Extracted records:
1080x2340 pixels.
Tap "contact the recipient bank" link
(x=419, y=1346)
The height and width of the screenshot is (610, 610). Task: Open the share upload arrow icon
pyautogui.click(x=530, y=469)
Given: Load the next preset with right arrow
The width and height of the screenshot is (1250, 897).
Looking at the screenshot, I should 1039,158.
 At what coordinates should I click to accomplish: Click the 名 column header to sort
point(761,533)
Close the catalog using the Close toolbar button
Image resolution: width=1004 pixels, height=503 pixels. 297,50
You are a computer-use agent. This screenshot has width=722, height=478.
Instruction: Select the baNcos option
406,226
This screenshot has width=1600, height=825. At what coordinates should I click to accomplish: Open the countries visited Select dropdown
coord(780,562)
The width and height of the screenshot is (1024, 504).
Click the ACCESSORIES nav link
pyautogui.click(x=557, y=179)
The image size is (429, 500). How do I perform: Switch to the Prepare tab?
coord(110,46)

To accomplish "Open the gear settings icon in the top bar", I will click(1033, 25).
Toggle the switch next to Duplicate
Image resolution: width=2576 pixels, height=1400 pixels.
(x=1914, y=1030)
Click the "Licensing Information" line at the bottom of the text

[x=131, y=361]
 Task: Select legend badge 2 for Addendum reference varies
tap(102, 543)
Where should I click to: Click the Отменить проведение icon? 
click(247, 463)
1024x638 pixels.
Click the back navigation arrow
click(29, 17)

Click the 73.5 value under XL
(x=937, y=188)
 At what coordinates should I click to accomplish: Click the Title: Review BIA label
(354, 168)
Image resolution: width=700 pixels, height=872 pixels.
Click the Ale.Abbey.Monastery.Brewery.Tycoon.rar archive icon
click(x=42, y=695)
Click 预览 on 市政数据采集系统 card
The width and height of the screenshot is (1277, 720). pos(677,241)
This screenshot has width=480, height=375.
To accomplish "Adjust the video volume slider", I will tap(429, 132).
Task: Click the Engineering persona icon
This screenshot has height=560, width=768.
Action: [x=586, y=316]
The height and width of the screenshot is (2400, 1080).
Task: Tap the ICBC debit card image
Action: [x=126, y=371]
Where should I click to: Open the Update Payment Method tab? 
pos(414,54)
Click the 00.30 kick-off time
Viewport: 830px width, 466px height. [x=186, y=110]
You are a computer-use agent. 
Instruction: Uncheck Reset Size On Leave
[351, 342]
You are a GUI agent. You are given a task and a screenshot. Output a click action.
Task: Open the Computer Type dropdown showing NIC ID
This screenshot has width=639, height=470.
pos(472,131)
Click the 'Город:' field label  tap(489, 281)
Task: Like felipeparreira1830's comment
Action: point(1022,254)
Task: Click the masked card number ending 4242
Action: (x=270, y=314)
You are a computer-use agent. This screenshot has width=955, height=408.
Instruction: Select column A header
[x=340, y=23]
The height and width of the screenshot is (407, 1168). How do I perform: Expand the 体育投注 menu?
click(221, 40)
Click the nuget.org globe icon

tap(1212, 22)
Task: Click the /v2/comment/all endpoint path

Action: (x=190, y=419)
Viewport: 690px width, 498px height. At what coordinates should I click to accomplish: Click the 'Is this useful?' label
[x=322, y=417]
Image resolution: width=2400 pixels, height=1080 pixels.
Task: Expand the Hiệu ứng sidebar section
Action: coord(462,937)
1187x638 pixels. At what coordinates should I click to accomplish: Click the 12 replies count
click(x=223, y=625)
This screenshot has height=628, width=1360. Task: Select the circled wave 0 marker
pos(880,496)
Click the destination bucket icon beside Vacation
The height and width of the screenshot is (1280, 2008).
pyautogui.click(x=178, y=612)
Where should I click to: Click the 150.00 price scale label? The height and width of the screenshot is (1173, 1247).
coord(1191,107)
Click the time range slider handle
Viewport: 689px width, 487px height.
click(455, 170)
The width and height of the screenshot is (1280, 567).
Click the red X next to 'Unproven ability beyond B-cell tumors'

_What the task asks_
All the entries above need to be reproduced exactly.

_Task answer_
1080x2340 pixels.
Tap "contact the recipient bank" link
(x=419, y=1346)
The height and width of the screenshot is (610, 610). Task: Open the share upload arrow icon
pyautogui.click(x=530, y=469)
Given: Load the next preset with right arrow
The width and height of the screenshot is (1250, 897).
Looking at the screenshot, I should 1039,158.
 At what coordinates should I click to accomplish: Click the 名 column header to sort
point(761,533)
Close the catalog using the Close toolbar button
Image resolution: width=1004 pixels, height=503 pixels. 297,50
You are a computer-use agent. This screenshot has width=722, height=478.
Instruction: Select the baNcos option
406,226
This screenshot has width=1600, height=825. At what coordinates should I click to accomplish: Open the countries visited Select dropdown
coord(780,562)
The width and height of the screenshot is (1024, 504).
Click the ACCESSORIES nav link
pyautogui.click(x=557, y=179)
The image size is (429, 500). How do I perform: Switch to the Prepare tab?
coord(110,46)

To accomplish "Open the gear settings icon in the top bar", I will click(1033, 25).
Toggle the switch next to Duplicate
Image resolution: width=2576 pixels, height=1400 pixels.
(x=1914, y=1030)
Click the "Licensing Information" line at the bottom of the text

[x=131, y=361]
 Task: Select legend badge 2 for Addendum reference varies
tap(102, 543)
Where should I click to: Click the Отменить проведение icon? 
click(247, 463)
1024x638 pixels.
Click the back navigation arrow
click(29, 17)

Click the 73.5 value under XL
(x=937, y=188)
 At what coordinates should I click to accomplish: Click the Title: Review BIA label
(354, 168)
Image resolution: width=700 pixels, height=872 pixels.
Click the Ale.Abbey.Monastery.Brewery.Tycoon.rar archive icon
click(x=42, y=695)
Click 预览 on 市政数据采集系统 card
The width and height of the screenshot is (1277, 720). pos(677,241)
This screenshot has width=480, height=375.
To accomplish "Adjust the video volume slider", I will tap(429, 132).
Task: Click the Engineering persona icon
This screenshot has height=560, width=768.
Action: [x=586, y=316]
The height and width of the screenshot is (2400, 1080).
Task: Tap the ICBC debit card image
Action: [x=126, y=371]
Where should I click to: Open the Update Payment Method tab? 
pos(414,54)
Click the 00.30 kick-off time
Viewport: 830px width, 466px height. [x=186, y=110]
You are a computer-use agent. 
Instruction: Uncheck Reset Size On Leave
[351, 342]
You are a GUI agent. You are given a task and a screenshot. Output a click action.
Task: Open the Computer Type dropdown showing NIC ID
This screenshot has width=639, height=470.
pos(472,131)
Click the 'Город:' field label  tap(489, 281)
Task: Like felipeparreira1830's comment
Action: point(1022,254)
Task: Click the masked card number ending 4242
Action: (x=270, y=314)
You are a computer-use agent. This screenshot has width=955, height=408.
Instruction: Select column A header
[x=340, y=23]
The height and width of the screenshot is (407, 1168). How do I perform: Expand the 体育投注 menu?
click(221, 40)
Click the nuget.org globe icon

tap(1212, 22)
Task: Click the /v2/comment/all endpoint path

Action: (x=190, y=419)
Viewport: 690px width, 498px height. At what coordinates should I click to accomplish: Click the 'Is this useful?' label
[x=322, y=417]
Image resolution: width=2400 pixels, height=1080 pixels.
Task: Expand the Hiệu ứng sidebar section
Action: coord(462,937)
1187x638 pixels. At what coordinates should I click to accomplish: Click the 12 replies count
click(x=223, y=625)
This screenshot has height=628, width=1360. Task: Select the circled wave 0 marker
pos(880,496)
Click the destination bucket icon beside Vacation
The height and width of the screenshot is (1280, 2008).
pyautogui.click(x=178, y=612)
Where should I click to: Click the 150.00 price scale label? The height and width of the screenshot is (1173, 1247).
coord(1191,107)
Click the time range slider handle
Viewport: 689px width, 487px height.
click(455, 170)
The width and height of the screenshot is (1280, 567).
Click the red X next to 'Unproven ability beyond B-cell tumors'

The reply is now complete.